Donde la estrategia se vuelve oficio
Si has seguido mis columnas anteriores, habrás visto que he explorado el concepto de estrategia e innovación a través del marco de los tres horizontes de crecimiento. En esta columna me enfocaré en el primer horizonte —la innovación continua—, que busca fortalecer el negocio actual a través de mejoras constantes en productos, procesos y experiencia del cliente.
Lo haré a través de un caso particularmente revelador: cómo la mejora sistemática del producto, basada en el usuario, puede convertirse en una fuente sostenida de ventaja competitiva. Hace algunos años, una empresa líder en pegantes especializados para pisos enfrentaba un fenómeno particular.
Su producto se había vuelto tan dominante que el nombre de la marca terminó asociándose con la categoría misma. Ese reconocimiento era una ventaja competitiva, pero también abrió la puerta a la aparición de competidores informales que comenzaron a copiarlo. La respuesta no fue bajar precios, sino elevar el estándar.
El reto: mejorar el producto año tras año, con cambios que fueran realmente perceptibles para el maestro de obra. Eso implicó estar en la obra. Ver cómo se prepara la mezcla, cómo se comporta el material y qué problemas surgen en la práctica.

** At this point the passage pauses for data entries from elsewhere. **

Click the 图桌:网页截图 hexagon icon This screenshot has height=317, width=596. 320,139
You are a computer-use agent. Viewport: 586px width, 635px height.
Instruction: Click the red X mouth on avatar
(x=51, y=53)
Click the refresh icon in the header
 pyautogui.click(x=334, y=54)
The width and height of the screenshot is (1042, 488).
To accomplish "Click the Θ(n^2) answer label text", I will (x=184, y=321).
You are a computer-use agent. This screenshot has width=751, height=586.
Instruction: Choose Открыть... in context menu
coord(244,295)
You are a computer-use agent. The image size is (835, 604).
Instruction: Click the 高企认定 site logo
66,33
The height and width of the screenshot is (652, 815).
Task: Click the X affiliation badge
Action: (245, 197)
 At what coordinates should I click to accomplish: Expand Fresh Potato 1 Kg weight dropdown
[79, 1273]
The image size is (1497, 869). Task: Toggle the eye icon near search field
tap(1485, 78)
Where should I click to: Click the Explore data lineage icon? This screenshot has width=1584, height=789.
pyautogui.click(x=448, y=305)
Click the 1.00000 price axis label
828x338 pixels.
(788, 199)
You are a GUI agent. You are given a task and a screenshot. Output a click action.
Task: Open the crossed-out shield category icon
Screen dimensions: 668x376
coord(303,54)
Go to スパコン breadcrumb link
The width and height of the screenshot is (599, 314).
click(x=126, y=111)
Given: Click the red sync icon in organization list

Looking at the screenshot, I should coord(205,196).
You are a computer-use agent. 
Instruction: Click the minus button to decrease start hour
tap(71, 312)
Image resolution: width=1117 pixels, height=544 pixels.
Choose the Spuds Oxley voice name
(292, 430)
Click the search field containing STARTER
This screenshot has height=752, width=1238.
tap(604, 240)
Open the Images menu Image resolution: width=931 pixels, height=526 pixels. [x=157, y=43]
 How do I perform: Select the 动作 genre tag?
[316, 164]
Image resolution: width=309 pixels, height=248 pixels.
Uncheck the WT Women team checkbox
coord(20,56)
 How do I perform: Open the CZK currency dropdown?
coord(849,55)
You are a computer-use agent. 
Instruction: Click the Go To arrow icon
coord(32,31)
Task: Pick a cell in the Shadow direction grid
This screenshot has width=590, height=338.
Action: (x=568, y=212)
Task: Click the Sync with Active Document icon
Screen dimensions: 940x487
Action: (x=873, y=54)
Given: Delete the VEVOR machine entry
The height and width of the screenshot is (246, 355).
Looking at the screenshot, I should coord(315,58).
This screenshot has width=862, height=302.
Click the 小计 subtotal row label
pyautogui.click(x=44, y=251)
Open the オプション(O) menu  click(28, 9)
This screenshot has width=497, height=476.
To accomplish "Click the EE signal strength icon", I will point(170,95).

Detalles aparentemente menores —que no genere burbujas, no derrame, no descuelgue al aplicarse, sea fácil de limpiar, se adhiera bien a distintas superficies o funcione en diferentes condiciones climáticas— terminan definiendo la experiencia del usuario.
Ese aprendizaje no ocurrió en un laboratorio, sino trabajando directamente con los maestros: probando muestras en campo, iterando sobre la formulación y entendiendo qué valoraban. El reto no era innovar una vez, sino hacerlo de manera sostenida y relevante.
Con el tiempo, la empresa incorporó otra dimensión: la sostenibilidad, entendida desde el impacto en la salud de quienes usan el producto. A partir de ahí, y a través de la innovación abierta en colaboración con un proveedor, desarrolló una nueva formulación de pegante bajo en polvo, reduciendo significativamente la exposición a partículas finas. La innovación alcanzó el empaque.
Frente a la falsificación, se introdujeron elementos difíciles de replicar como hologramas. Pero más interesante aún fue escuchar al usuario: los instaladores valoraban imágenes de ambientes que los inspiraran, y la inclusión de los propios maestros en los empaques como reconocimiento a su oficio. Innovar también fue comunicar mejor y dignificar al usuario.
El resultado fue algo poderoso: una evolución constante del producto, construida desde un entendimiento profundo del usuario.
Ese es el espíritu del primer horizonte. En este caso, la ventaja competitiva no está en hacer algo completamente nuevo, sino en hacer mejor —de manera consistente— lo que otros dan por sentado. Las empresas que logran sostener su liderazgo lo hacen porque mejoran lo que ya saben hacer.